16 – Hermdrude attache plus d’importance à la noblesse d’Hamlet qu’à ses richesses ou à sa beauté. Elle l’exhorte à reporter son devoir de mariage sur elle, et tombe dans ses bras.

17 – Charmé, Hamlet lui rend ses baisers. Les noces sont célébrées. Hamlet retourne en Angleterre avec sa seconde femme et une escorte d’écossais.

18 – En Angleterre, la fille du roi fit passer son devoir d’allégeance pour Hamlet devant l’outrage du concubinat. Par égard pour leur fils, elle fit le serment qu’aucune avanie n’étoufferait sa flamme. Elle fit passer l’amour conjugal avant celui pour son père, et prévint Hamlet du danger qui le guettait.

19 – Le roi d’Angleterre entra sur ces entrefaites, embrassa son gendre et l’invita à un festin. Hamlet le suivi en dissimulant sous son vêtement une broigne. Arrivés au château, le roi attaqua Hamlet qui ne fut que légèrement blessé.
Hamlet attira le roi jusqu’à une embuscade, où on lui livra l’espion d’Hermdrude. Ce dernier en avouant avoir dérobé le message et le bouclier, lava Hamlet de tout soupçon de trahison.

20 – Mais le roi poursuivit le fugitif et décima son armée. Dans la bataille du lendemain, Hamlet décida de donner le change en déployant les cadavres de ses compagnons sur un flanc pour donner l’illusion d’une armée invaincue. La manœuvre tourna à l’avantage d’Hamlet quand les Anglais terrorisés préférèrent la fuite.
Le roi fut tué. Hamlet rentra au Danemark avec son butin et ses deux épouses.

Chapitre II

1 – Le roi Rorick étant mort, Viglet lui succéda. Il en avait profité pour dépouiller la mère d’Hamlet et accusa son fils d’avoir usurpé le pouvoir. Hamlet se racheta en lui donnant les plus belles pièces du butin ; puis il le chassa lors d’un combat.

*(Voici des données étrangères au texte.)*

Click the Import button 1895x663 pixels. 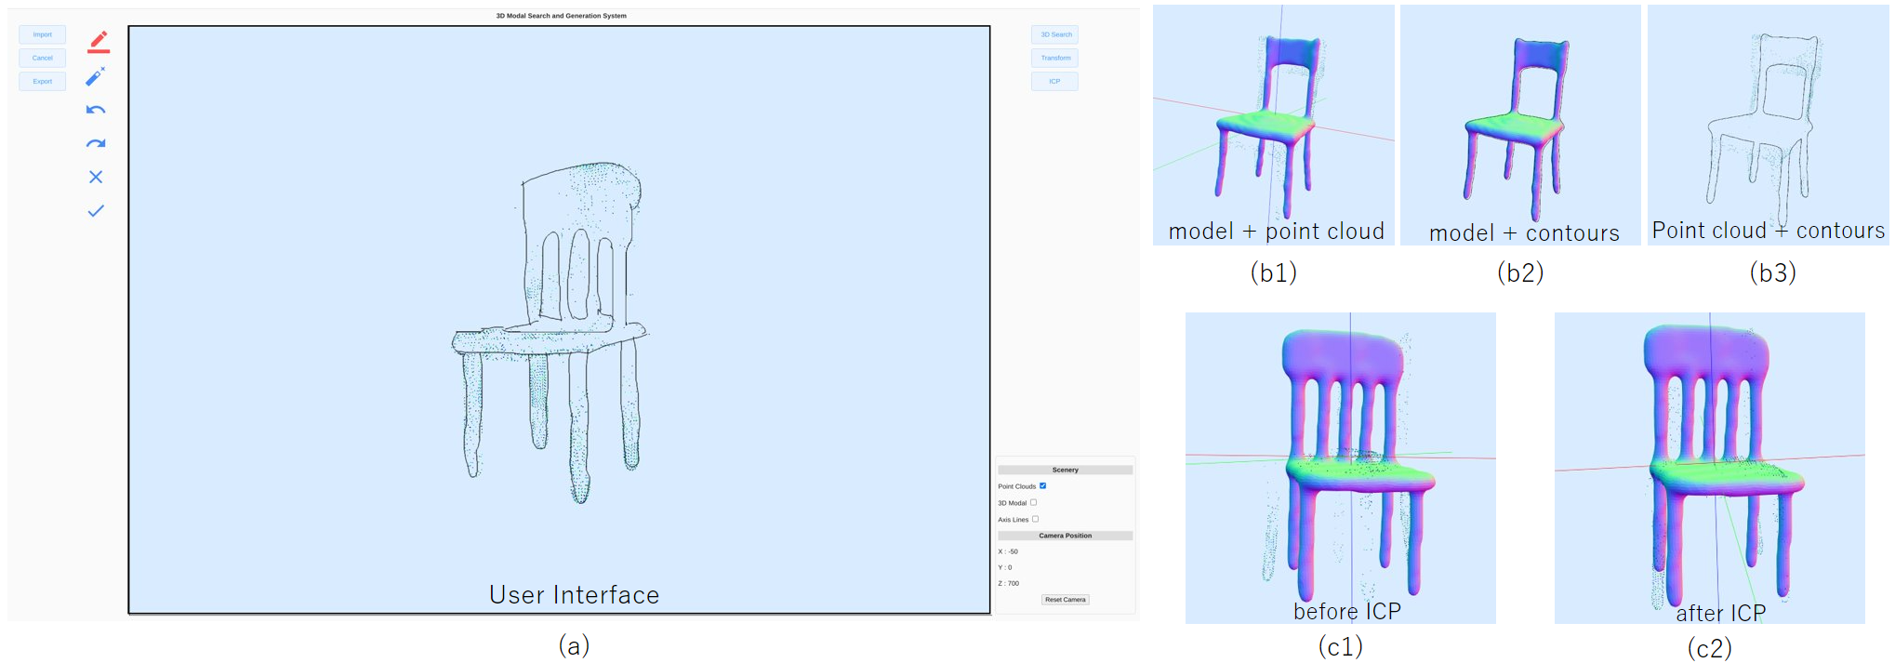[43, 34]
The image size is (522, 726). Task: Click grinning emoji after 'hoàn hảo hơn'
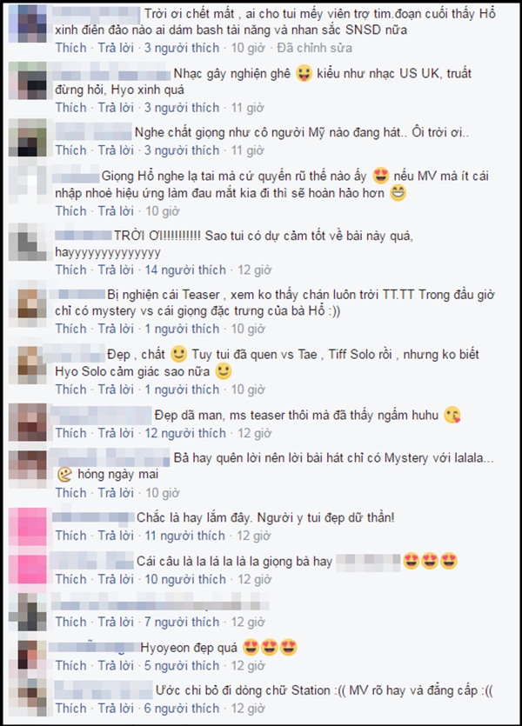click(398, 193)
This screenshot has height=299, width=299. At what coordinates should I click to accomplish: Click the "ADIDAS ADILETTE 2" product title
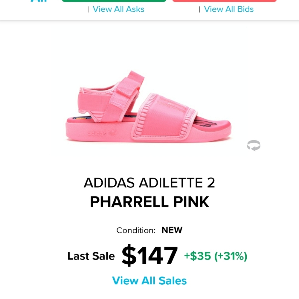coord(150,183)
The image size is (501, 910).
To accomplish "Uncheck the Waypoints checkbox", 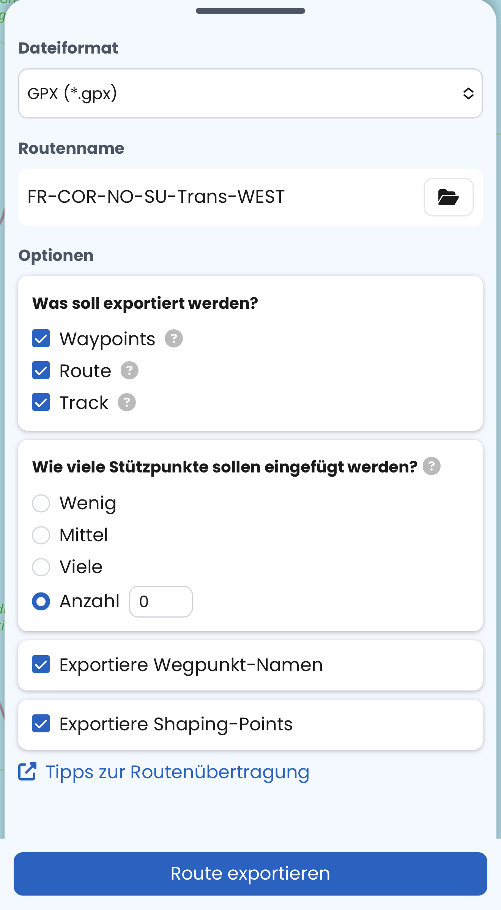I will tap(41, 338).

2 - Viglet leva une si puissante armée qu’Hamlet n’eu d’autre choix que de fuir ou mourir au combat. Avant qu’il ne parte, Hermdrude fit le serment de le suivre jusque dans la mort. Hamlet fut tué et Hermedrude fut la récompense du vainqueur.

3 – La morale, dit cette chronique, c’est que la femme succombe à ses passions.

4 – La destinée d’Hamlet n’a d’égale que celle des dieux. Après un long règne, Viglet fut emporté par la maladie.

(Où l’on voit que le Hamlet de Saxo Grammaticus préfère la mort au déshonneur. C’est aussi une attitude suicidaire à l’instar de celle du Hamlet de Shakespeare qui sait le duel truqué. Ces chroniques égratignent sérieusement la dignité des femmes sans remettre en cause les attitudes guerrières des hommes. Si la critique a fait du Hamlet de Shakespeare un anti-héros, il n’en est pas moins entré au Panthéon des personnages mythiques pour des raisons similaires.)